Rewrite the listing lines from the one containing "About (189, 131)" through the one containing "Contact-Us (946, 131)", changing "Enquiry" to "Inquiry" and leaving everything else unchanged. Give only those lines.

● **TASK MATERIAL**
┌────────

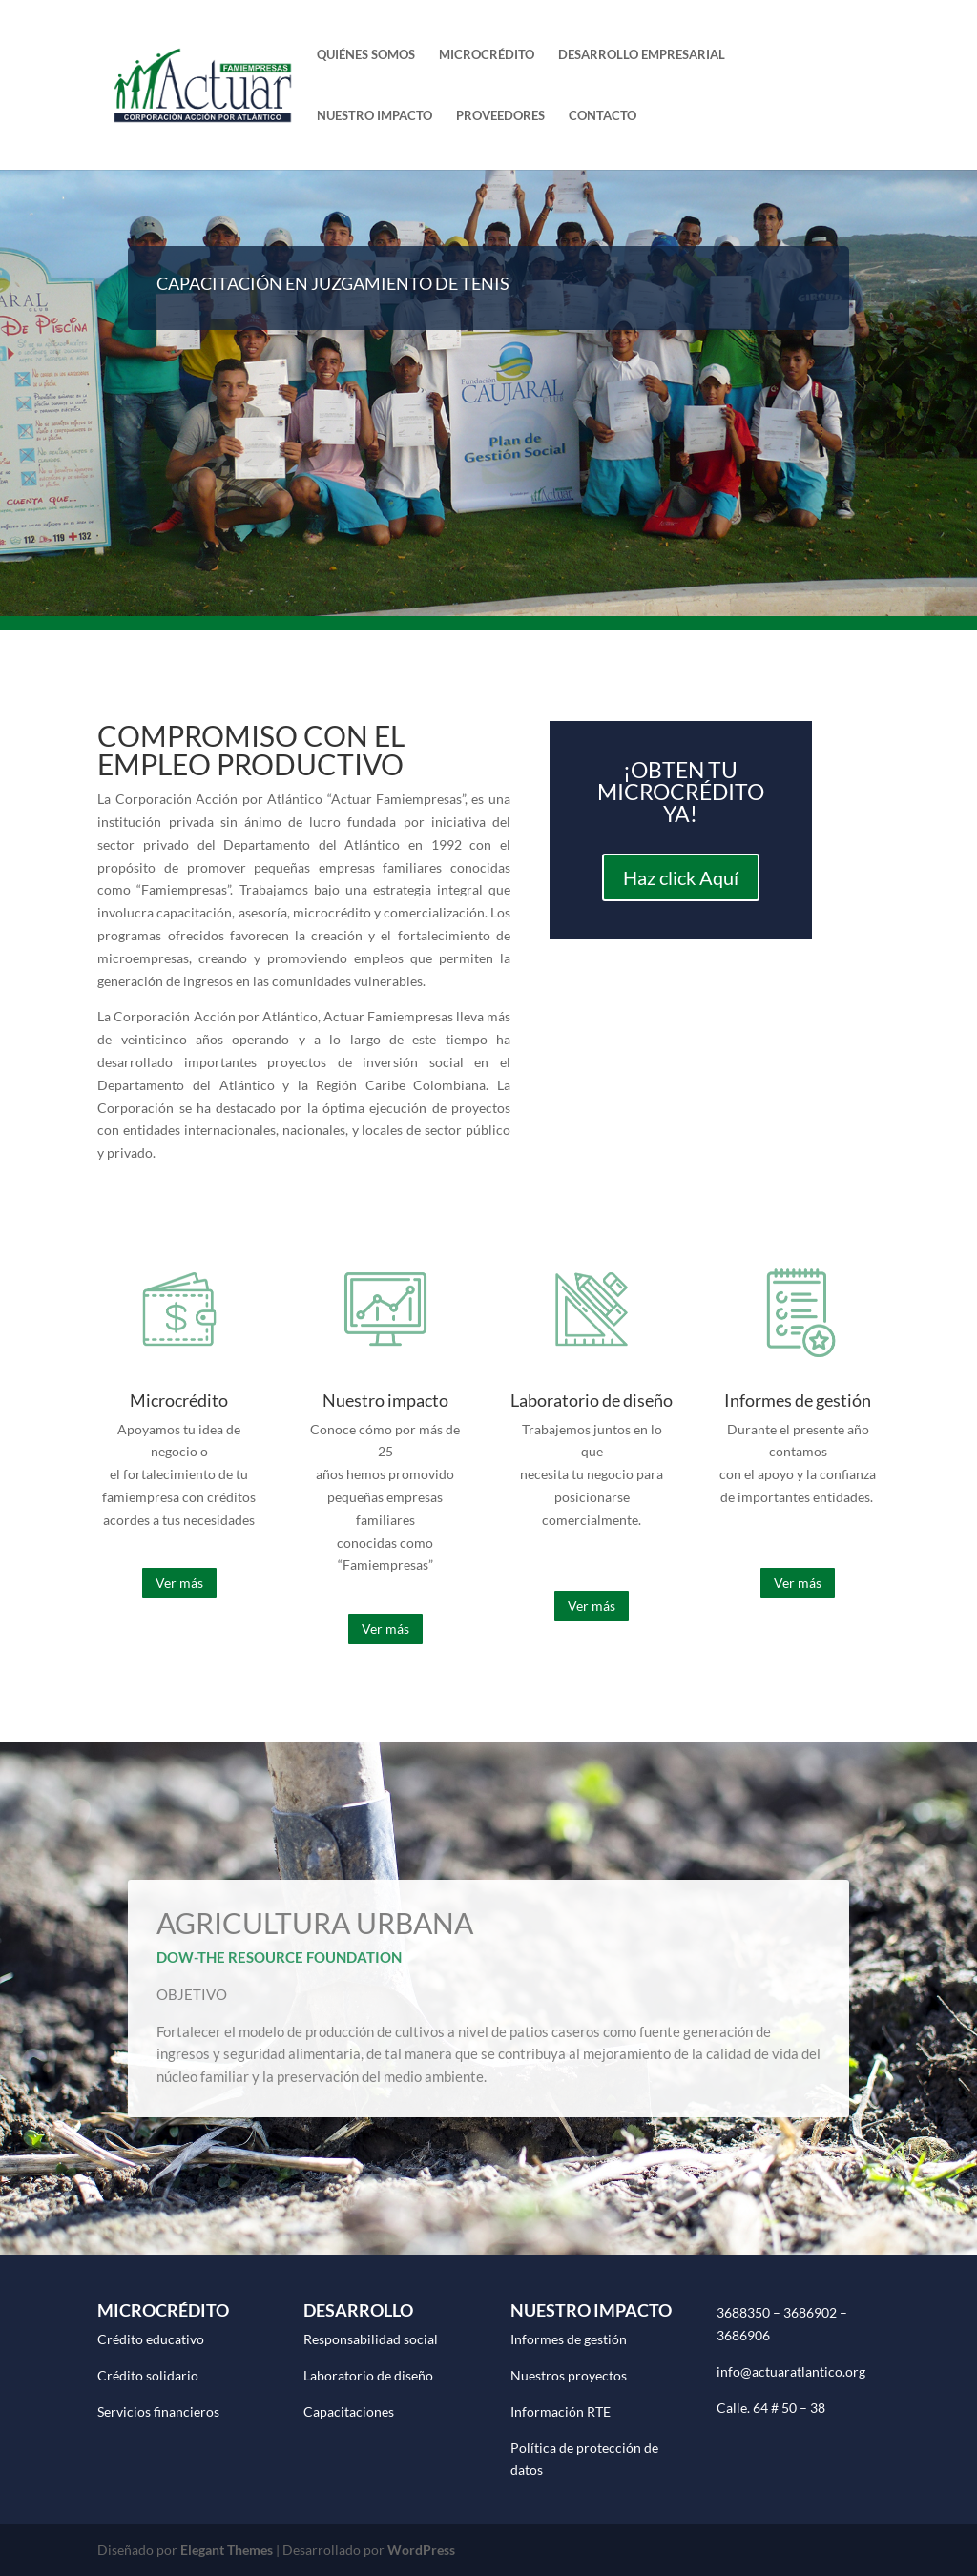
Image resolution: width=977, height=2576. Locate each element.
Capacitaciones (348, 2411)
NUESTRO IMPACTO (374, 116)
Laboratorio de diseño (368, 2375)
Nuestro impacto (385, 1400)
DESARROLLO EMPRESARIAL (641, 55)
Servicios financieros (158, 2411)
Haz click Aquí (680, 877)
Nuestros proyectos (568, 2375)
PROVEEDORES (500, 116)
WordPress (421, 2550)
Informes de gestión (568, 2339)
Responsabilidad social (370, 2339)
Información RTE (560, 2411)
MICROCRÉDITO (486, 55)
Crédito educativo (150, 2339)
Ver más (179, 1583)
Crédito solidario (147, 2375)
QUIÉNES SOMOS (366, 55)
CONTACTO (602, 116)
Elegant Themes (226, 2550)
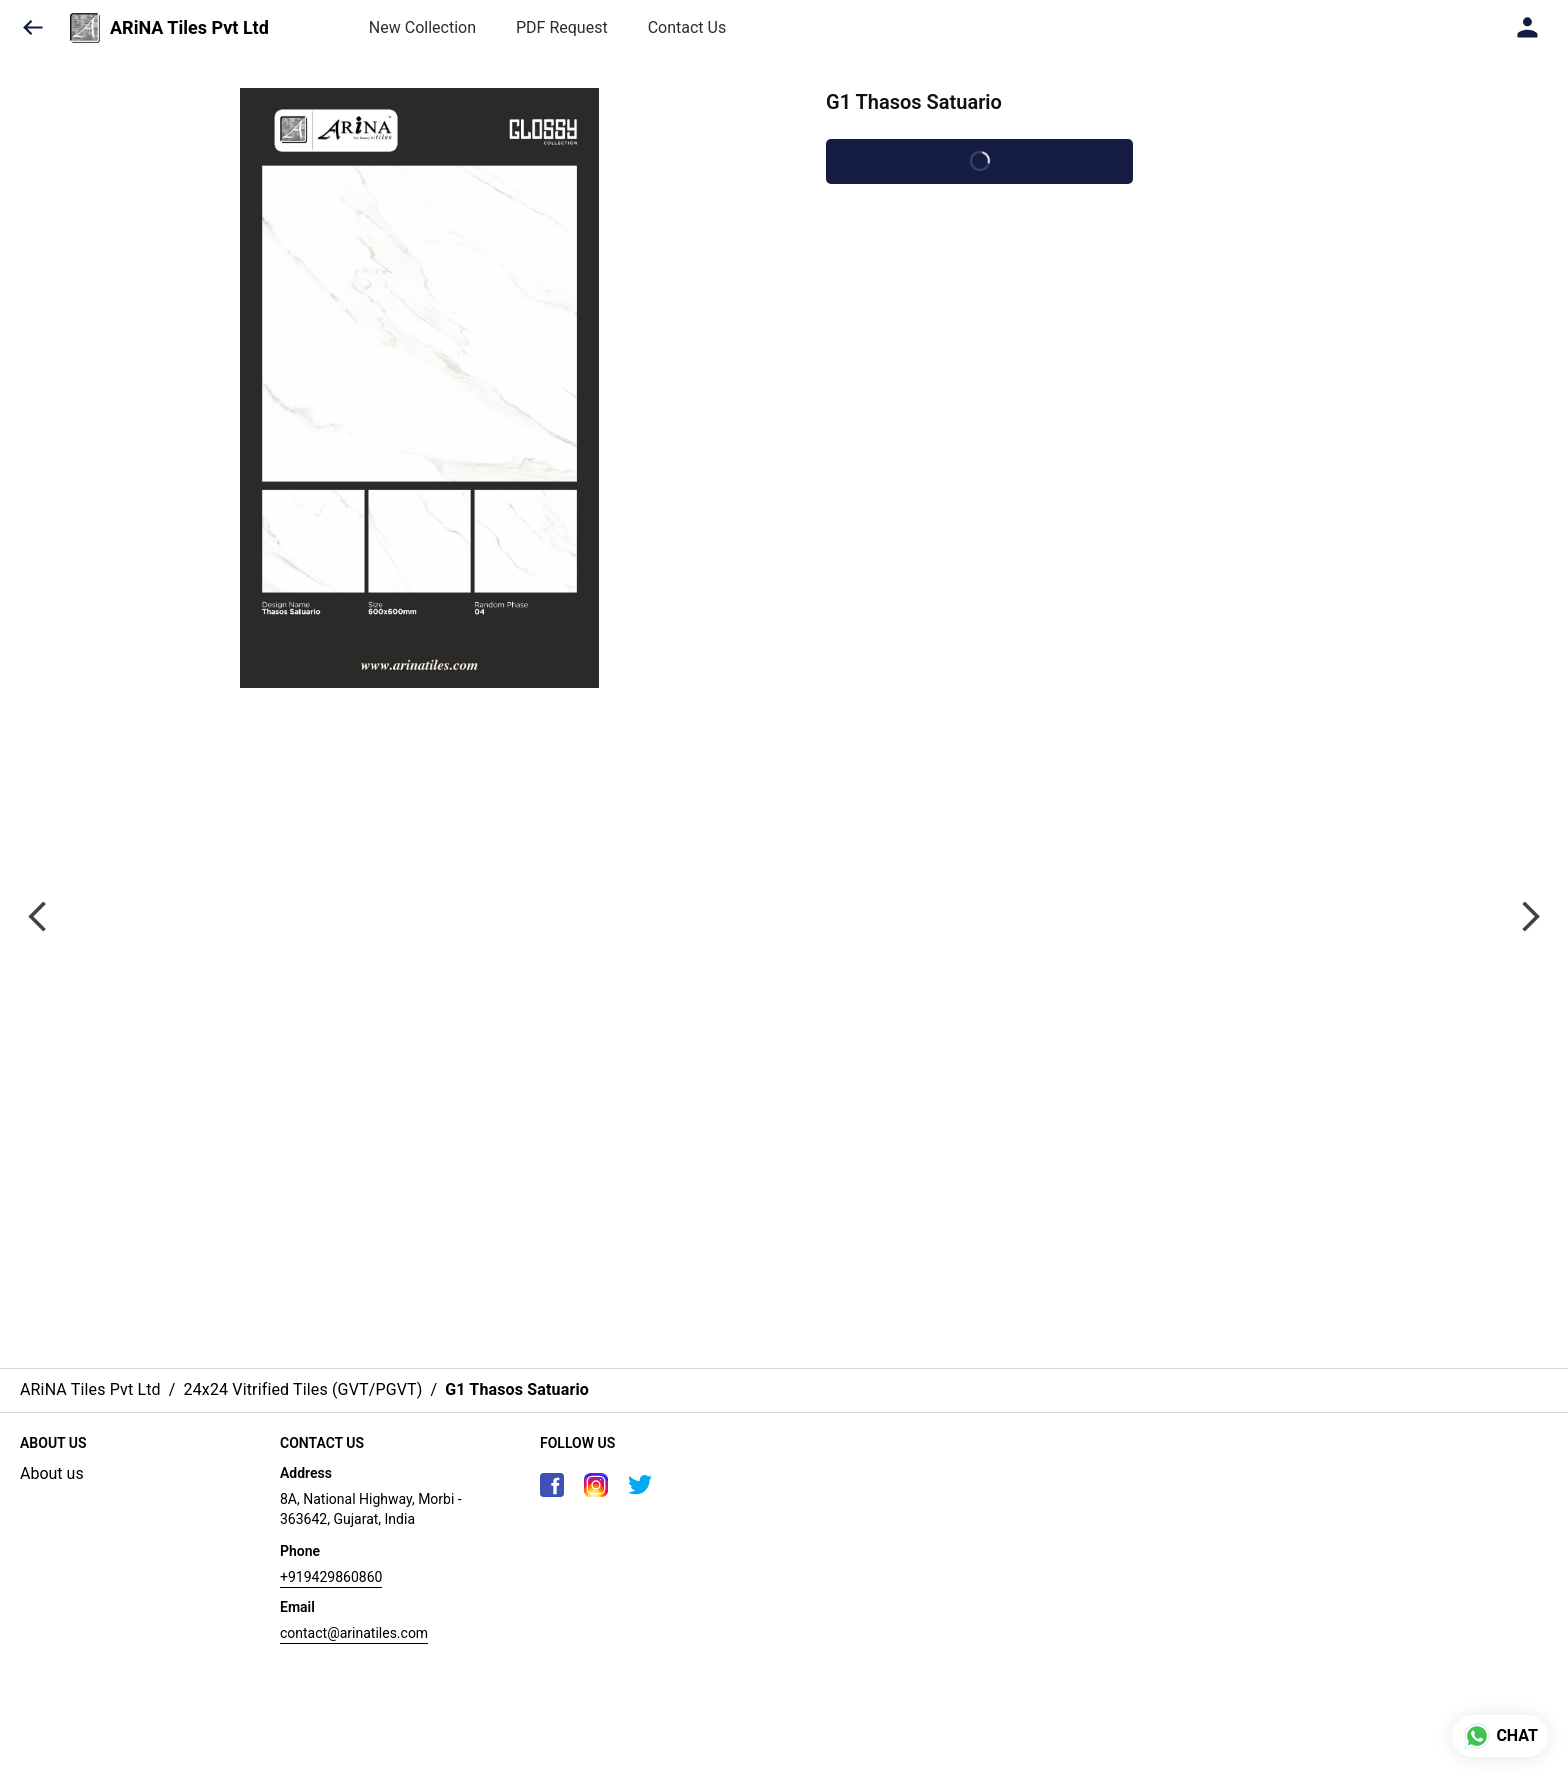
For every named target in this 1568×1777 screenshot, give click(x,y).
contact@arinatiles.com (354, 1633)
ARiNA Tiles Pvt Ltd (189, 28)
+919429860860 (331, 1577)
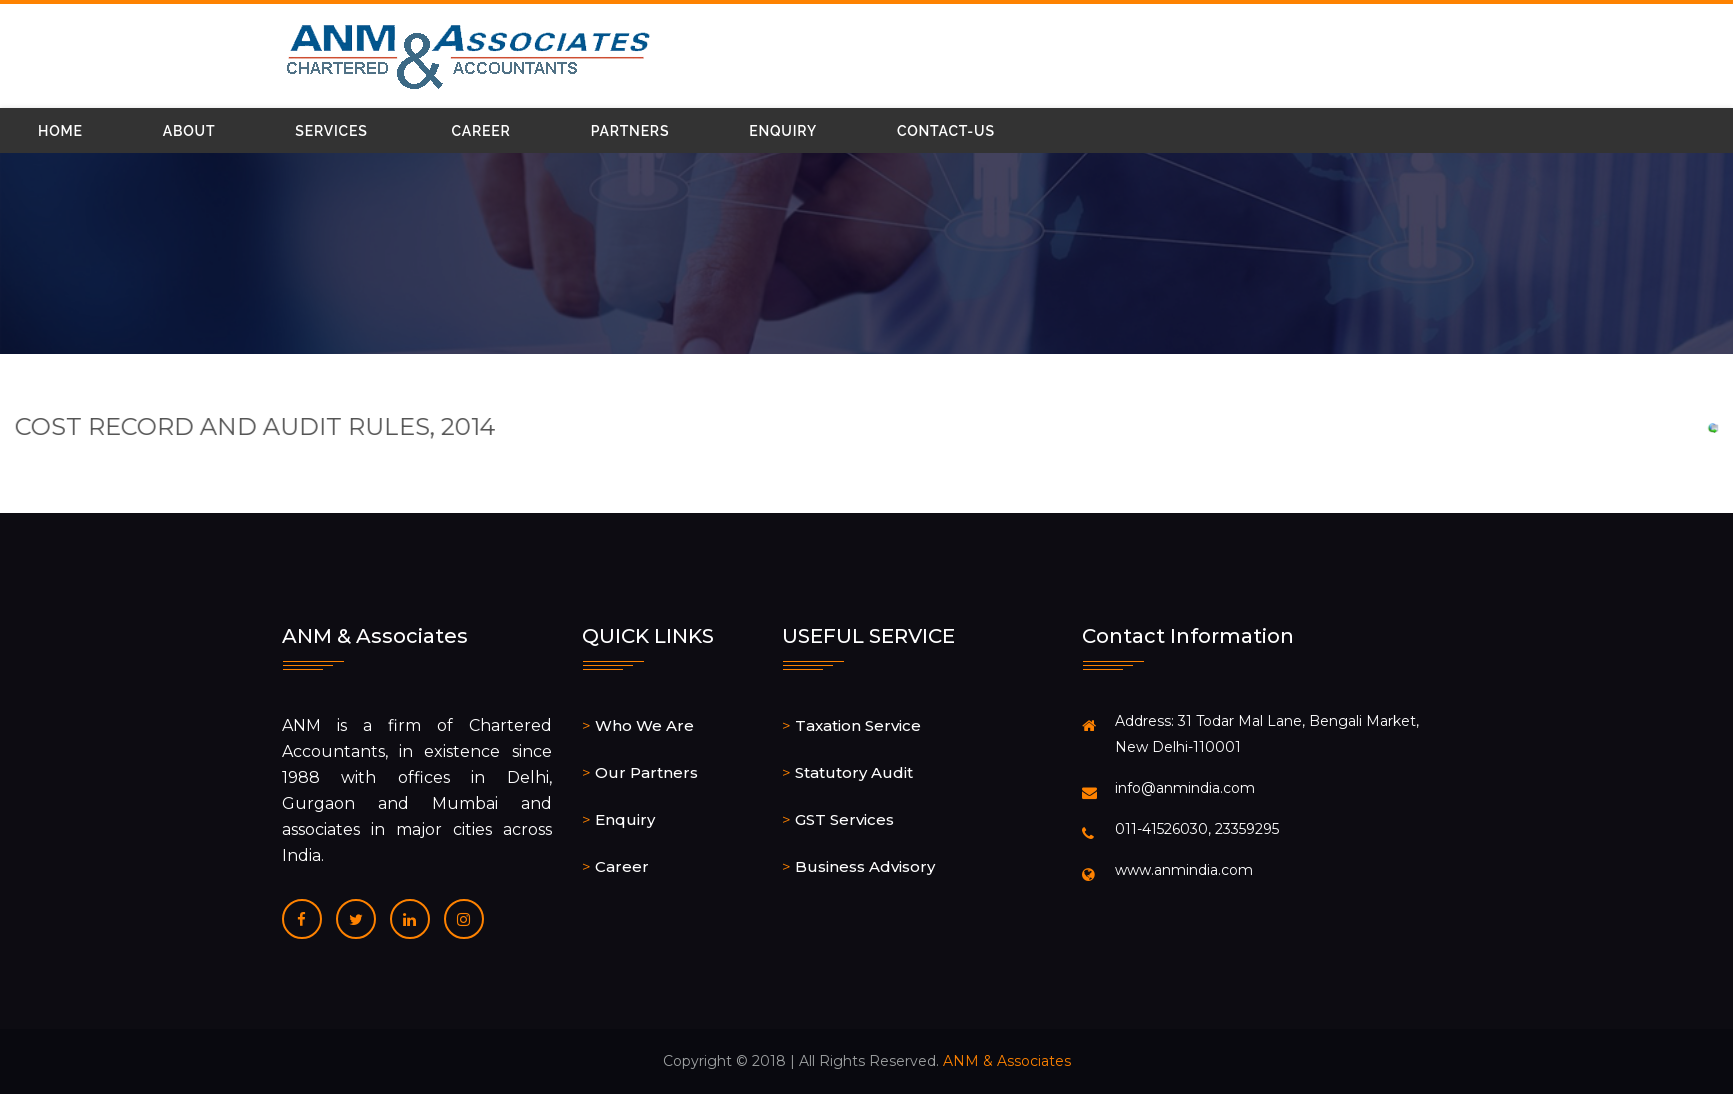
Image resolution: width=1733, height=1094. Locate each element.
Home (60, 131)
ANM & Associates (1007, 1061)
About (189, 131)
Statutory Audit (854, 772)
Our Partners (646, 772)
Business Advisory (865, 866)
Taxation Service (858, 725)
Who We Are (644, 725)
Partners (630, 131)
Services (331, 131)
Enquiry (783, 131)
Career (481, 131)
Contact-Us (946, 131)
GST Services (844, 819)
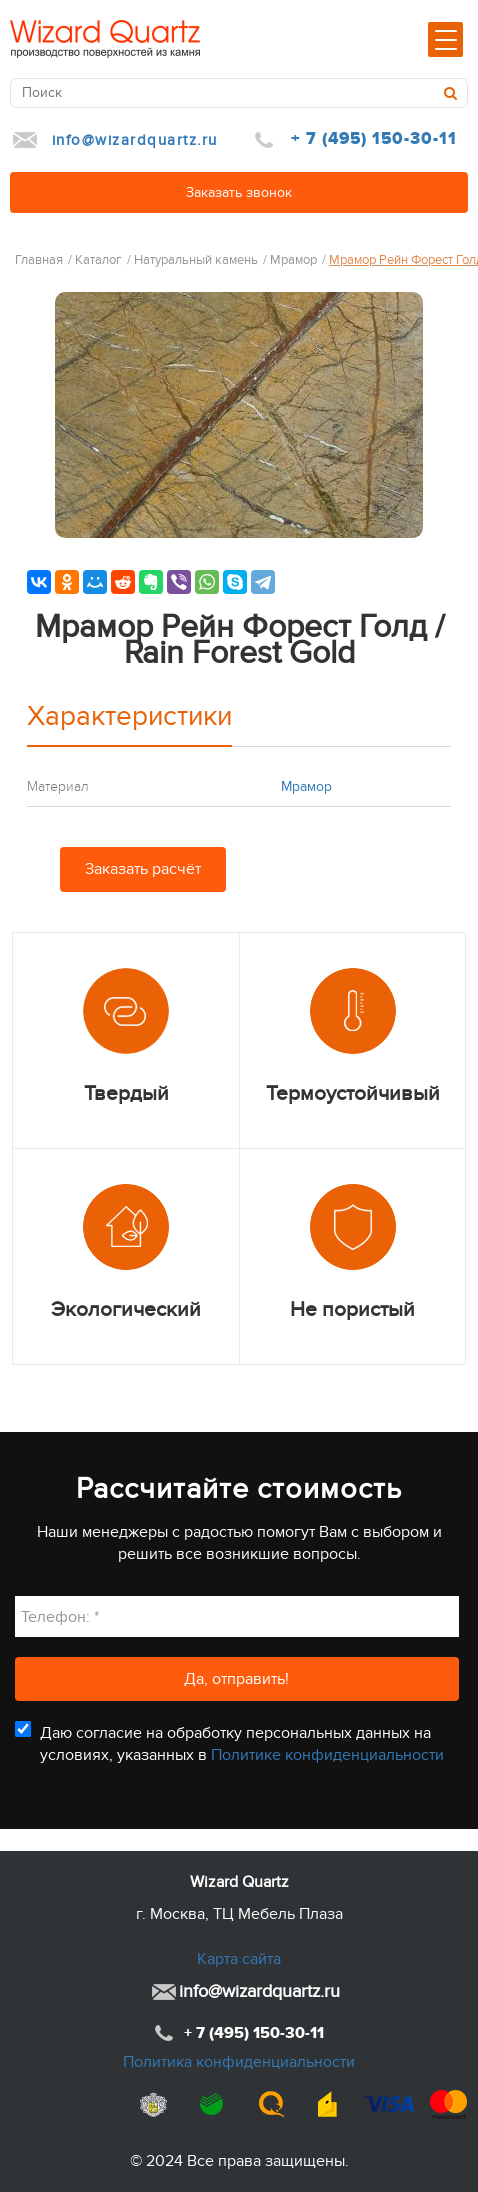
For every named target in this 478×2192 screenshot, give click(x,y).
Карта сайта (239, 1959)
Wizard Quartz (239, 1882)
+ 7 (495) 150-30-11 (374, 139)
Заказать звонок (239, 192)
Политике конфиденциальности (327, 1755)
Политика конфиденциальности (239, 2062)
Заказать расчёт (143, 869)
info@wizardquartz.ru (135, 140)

└────────

● **ANSWER IN FULL**
About (189, 131)
Statutory Audit (854, 772)
Our Partners (646, 772)
Business Advisory (865, 866)
Taxation Service (858, 725)
Who We Are (644, 725)
Partners (630, 131)
Services (331, 131)
Inquiry (783, 131)
Career (481, 131)
Contact-Us (946, 131)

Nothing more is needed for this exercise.